** Data records follows **
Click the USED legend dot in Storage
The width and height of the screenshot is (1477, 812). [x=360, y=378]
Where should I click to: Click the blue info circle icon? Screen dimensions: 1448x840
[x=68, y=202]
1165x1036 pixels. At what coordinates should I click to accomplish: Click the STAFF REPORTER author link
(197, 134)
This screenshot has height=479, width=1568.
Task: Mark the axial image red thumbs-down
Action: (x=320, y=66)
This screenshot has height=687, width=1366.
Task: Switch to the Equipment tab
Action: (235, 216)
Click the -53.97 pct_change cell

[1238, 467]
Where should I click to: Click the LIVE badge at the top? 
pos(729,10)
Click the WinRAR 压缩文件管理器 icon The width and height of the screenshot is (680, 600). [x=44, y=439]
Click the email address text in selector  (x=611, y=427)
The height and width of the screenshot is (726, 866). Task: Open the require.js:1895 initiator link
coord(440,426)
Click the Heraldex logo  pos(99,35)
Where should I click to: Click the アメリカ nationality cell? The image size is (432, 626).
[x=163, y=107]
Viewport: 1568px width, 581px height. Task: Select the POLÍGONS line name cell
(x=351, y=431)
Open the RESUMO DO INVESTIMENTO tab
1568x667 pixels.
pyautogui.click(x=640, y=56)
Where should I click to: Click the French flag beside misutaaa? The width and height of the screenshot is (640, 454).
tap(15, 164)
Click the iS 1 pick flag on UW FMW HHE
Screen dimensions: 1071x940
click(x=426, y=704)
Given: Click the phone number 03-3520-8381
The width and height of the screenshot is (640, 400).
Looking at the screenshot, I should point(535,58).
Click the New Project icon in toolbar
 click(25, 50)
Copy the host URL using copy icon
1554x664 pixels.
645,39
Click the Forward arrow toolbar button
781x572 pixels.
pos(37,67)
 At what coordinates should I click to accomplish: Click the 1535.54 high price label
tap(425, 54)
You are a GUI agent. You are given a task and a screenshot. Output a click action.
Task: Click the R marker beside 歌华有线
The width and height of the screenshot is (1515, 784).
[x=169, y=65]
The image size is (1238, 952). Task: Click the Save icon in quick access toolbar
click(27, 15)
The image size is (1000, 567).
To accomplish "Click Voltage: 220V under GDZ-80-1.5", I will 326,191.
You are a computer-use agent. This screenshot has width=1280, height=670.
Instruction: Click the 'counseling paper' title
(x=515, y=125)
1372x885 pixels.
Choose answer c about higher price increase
** End of Data records **
The task calls for all lines in the entries that hold "agent".

» Exercise result
You are a GUI agent. You are given a task and a screenshot. Output a click action.
You are a computer-use agent. This screenshot has width=1280, height=670.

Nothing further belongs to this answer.